Dans la soirée du 6 août 2026, deux explosions ont été signalées sur l'île iranienne de Qeshm, près de l'entrée du détroit d'Ormuz, lors d'une opération contre des « objets hostiles » selon l'agence de presse semi-officielle iranienne Tasnim. L'incident a provoqué un bond brutal des prix de l'énergie : le Brent a atteint $82.30 le baril (+4.9%) à 22:40 GMT, le West Texas Intermediate (WTI) a progressé de 4% à $78, et le gaz naturel européen (référence TTF) a grimpé de 11.5% à €58.4 par mégawattheure.
Le détroit d'Ormuz, par lequel transite environ un cinquième du pétrole mondial, était déjà au centre des tensions entre l'Iran et les pays occidentaux.
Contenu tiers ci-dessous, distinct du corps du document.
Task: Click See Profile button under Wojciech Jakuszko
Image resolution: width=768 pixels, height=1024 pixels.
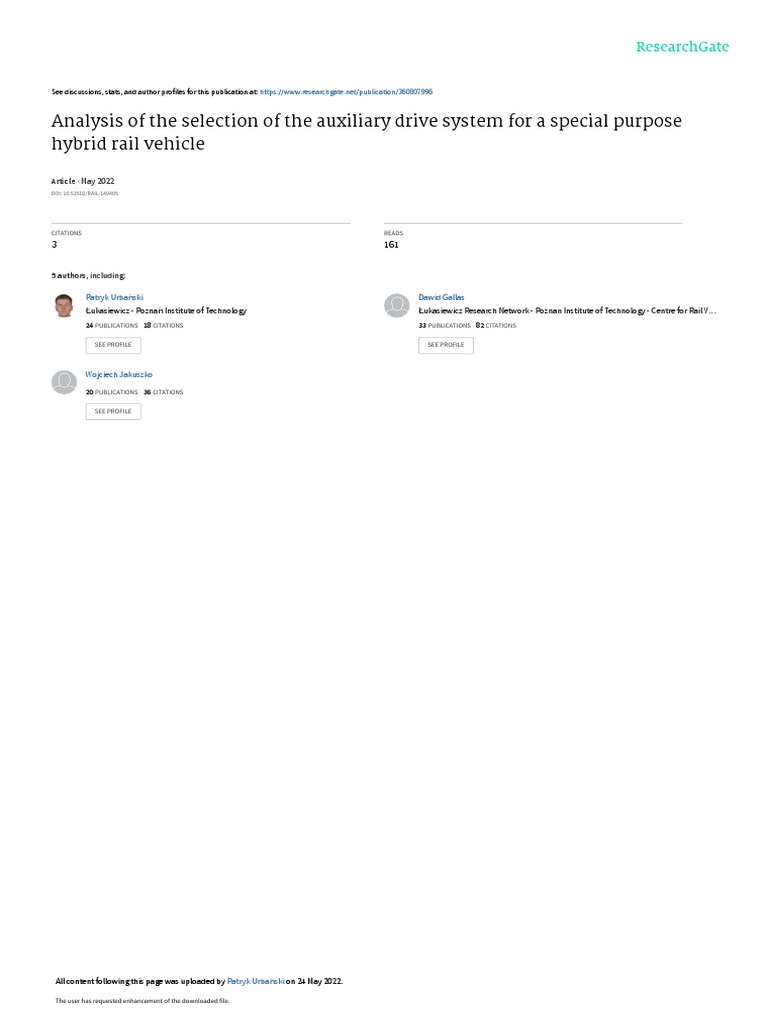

Mercredi 5 août, l'Iran avait annoncé être « très proche » d'un accord maritime avec Oman pour rouvrir le détroit, ce qui avait nourri l'espoir d'un apaisement des pressions sur les marchés de l'énergie. Les explosions de jeudi soir ont en partie douché ces attentes de normalisation et ravivé les craintes d'une escalade.
Les mouvements de prix reflètent la sensibilité du marché à toute perturbation potentielle du trafic dans le détroit. La flambée des prix du gaz européen, en particulier, souligne la vulnérabilité du continent aux interruptions d'approvisionnement en gaz naturel en provenance du golfe Persique.